##### Data shown #####

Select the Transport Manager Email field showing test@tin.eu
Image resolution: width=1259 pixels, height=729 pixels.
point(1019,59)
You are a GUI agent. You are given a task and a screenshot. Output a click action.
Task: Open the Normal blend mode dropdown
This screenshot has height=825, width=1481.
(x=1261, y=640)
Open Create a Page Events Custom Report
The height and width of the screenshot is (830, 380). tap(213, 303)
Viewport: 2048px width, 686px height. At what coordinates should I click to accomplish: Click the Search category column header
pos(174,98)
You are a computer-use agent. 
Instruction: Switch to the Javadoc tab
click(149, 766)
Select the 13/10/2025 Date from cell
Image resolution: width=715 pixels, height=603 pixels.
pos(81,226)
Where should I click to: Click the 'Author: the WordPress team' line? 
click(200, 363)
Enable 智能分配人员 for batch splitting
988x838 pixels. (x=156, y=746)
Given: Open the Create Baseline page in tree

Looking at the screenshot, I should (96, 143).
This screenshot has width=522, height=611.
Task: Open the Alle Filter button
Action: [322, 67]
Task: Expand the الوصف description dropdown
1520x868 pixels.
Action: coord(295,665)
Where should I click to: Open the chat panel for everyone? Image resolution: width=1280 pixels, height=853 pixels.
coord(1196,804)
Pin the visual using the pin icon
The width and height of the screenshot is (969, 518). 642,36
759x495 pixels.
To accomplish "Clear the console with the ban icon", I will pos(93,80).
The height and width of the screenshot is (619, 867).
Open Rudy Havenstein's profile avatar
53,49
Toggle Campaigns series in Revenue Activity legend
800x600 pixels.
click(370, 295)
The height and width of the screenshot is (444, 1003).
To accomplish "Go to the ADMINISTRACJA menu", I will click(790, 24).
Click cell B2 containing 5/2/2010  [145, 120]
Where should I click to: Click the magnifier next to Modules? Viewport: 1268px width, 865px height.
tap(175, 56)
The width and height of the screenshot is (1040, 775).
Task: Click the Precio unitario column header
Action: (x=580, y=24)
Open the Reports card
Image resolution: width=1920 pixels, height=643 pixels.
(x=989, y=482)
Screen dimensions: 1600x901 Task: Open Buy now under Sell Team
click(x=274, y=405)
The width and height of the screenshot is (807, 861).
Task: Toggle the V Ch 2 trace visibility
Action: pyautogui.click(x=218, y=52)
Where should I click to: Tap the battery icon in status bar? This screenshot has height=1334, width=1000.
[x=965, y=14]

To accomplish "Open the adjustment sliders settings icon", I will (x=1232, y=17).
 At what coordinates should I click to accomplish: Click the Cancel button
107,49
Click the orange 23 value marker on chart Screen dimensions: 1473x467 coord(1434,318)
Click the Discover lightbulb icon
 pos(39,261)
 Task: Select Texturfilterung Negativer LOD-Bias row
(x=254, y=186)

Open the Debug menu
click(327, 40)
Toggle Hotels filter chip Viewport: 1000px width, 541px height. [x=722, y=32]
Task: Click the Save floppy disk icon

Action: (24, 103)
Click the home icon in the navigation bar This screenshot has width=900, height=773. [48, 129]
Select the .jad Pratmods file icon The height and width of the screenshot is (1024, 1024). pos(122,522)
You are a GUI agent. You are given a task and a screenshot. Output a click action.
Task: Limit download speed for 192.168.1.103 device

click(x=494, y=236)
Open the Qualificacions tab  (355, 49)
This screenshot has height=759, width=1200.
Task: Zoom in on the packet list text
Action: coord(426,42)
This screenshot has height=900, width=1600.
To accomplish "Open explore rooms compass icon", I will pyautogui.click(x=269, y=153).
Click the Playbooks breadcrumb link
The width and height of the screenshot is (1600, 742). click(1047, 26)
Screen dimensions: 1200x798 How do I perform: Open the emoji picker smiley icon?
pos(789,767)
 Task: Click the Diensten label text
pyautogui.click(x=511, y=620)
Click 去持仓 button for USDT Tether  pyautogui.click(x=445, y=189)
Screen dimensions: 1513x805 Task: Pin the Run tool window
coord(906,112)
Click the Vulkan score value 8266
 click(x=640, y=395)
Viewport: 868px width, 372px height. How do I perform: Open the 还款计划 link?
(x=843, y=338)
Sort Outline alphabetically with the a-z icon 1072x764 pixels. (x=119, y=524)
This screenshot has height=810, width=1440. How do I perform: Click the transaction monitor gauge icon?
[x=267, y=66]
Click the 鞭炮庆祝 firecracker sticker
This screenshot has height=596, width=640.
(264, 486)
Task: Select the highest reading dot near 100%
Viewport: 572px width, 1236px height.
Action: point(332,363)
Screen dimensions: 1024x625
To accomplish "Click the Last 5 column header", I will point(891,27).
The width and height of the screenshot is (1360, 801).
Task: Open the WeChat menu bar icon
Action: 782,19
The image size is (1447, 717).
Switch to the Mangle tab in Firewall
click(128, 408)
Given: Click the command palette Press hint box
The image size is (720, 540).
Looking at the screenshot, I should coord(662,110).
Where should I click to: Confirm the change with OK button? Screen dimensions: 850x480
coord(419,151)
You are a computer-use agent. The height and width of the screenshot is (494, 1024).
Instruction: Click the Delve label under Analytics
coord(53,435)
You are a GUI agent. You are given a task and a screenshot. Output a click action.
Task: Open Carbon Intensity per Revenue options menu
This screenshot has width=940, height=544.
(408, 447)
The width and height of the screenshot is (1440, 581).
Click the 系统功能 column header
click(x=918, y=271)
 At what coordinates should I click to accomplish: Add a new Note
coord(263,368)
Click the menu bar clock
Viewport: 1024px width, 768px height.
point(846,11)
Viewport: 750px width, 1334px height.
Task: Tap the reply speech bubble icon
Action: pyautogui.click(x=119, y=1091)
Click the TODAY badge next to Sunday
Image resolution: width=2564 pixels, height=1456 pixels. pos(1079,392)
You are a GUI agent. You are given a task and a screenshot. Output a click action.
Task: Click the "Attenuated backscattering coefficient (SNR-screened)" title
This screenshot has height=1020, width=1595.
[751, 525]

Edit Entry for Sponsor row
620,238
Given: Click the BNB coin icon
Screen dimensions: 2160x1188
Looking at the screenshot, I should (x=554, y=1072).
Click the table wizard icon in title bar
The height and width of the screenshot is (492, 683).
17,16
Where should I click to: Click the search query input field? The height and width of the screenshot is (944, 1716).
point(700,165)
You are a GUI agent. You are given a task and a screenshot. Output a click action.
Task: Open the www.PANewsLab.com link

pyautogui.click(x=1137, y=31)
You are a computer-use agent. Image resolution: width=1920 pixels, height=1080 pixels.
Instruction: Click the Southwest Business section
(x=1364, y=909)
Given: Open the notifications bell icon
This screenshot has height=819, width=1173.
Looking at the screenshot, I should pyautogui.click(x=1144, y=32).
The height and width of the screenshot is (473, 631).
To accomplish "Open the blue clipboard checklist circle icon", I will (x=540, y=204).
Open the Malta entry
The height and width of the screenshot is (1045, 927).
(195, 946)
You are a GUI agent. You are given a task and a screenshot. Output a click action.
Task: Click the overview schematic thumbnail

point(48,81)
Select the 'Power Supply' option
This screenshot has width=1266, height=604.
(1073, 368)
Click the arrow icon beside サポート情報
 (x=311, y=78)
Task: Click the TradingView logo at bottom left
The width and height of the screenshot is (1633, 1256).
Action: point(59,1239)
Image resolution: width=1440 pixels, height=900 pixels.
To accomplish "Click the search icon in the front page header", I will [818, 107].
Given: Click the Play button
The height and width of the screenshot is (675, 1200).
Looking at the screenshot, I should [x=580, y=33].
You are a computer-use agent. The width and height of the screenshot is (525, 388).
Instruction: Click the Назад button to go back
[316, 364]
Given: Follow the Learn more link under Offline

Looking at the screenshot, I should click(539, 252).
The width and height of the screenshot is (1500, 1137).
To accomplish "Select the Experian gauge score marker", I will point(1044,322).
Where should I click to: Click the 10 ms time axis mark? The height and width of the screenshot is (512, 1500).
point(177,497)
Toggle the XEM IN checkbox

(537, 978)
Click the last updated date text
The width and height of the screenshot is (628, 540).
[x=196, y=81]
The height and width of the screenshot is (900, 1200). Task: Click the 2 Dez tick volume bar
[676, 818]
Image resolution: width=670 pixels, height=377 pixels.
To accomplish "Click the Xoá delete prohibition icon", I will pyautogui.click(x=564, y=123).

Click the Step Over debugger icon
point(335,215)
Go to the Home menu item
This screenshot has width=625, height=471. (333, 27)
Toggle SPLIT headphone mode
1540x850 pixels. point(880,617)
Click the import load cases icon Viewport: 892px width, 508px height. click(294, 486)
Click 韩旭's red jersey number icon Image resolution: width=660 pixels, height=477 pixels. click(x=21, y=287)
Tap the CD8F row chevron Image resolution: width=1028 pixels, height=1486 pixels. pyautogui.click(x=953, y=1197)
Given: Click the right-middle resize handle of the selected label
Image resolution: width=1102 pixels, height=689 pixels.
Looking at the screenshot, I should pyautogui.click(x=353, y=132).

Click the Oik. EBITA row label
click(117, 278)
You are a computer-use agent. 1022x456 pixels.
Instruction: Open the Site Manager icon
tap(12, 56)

#####

§ Problem description:
Collect from the data above every line that includes "dropdown".

§ Exercise answer:
Task: Open the Normal blend mode dropdown
Task: Expand the الوصف description dropdown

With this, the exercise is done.